▸ Stated goal
Turn every line of the material below into a numbered list, skipping blank lines and leaving out the pictures.

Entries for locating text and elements
——

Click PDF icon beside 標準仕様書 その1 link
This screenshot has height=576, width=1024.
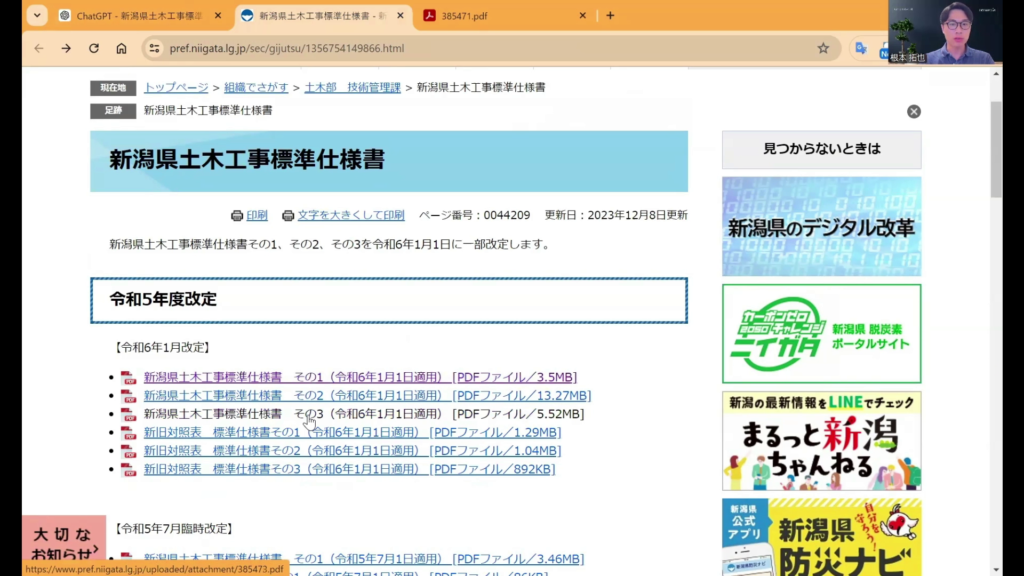(x=128, y=378)
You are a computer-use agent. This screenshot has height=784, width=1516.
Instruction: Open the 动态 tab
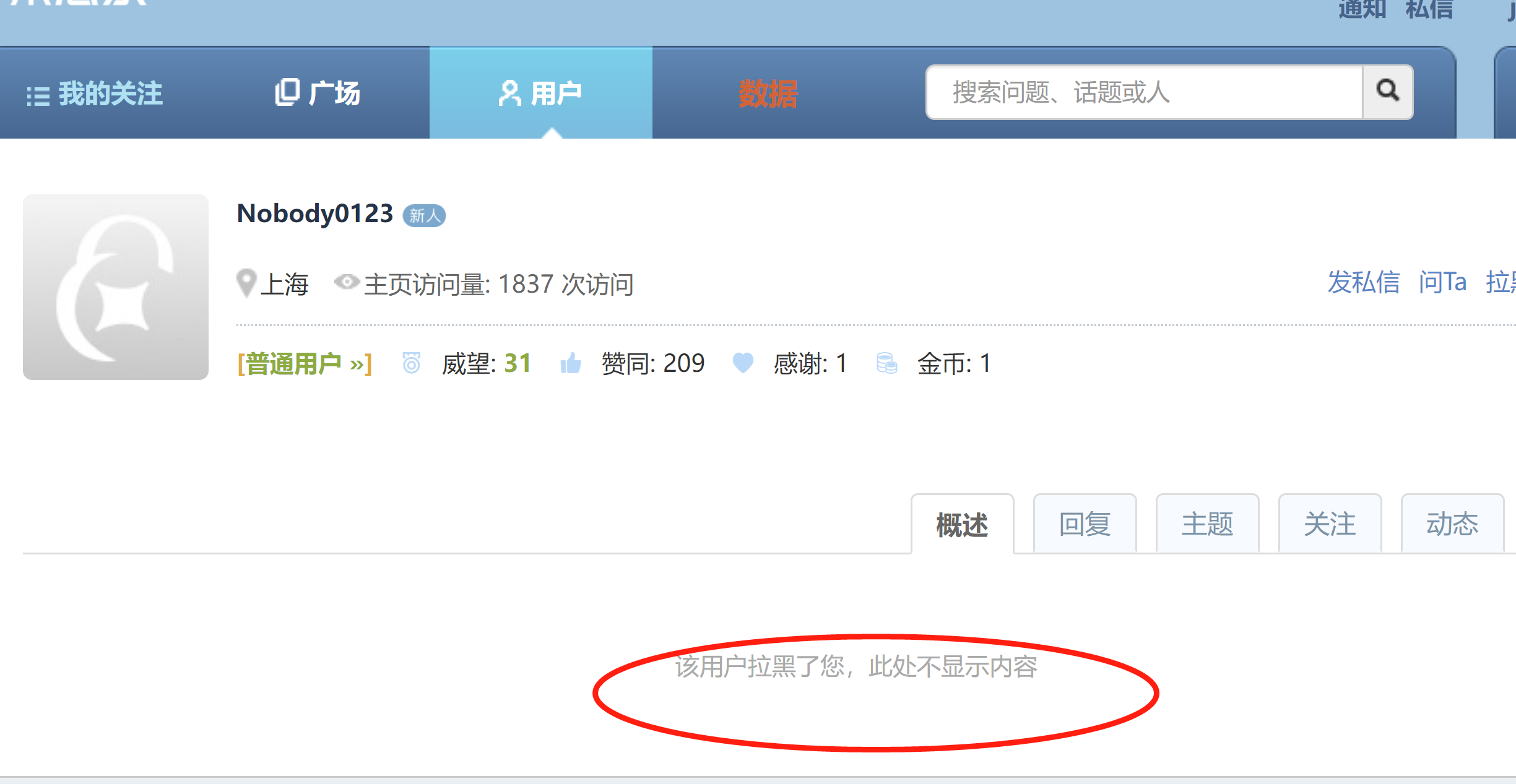[1452, 524]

——

▸ Solution below
1. Click PDF icon beside 標準仕様書 その1 link
2. This screenshot has height=576, width=1024.
3. (x=128, y=378)
4. You are a computer-use agent. This screenshot has height=784, width=1516.
5. Instruction: Open the 动态 tab
6. [1452, 524]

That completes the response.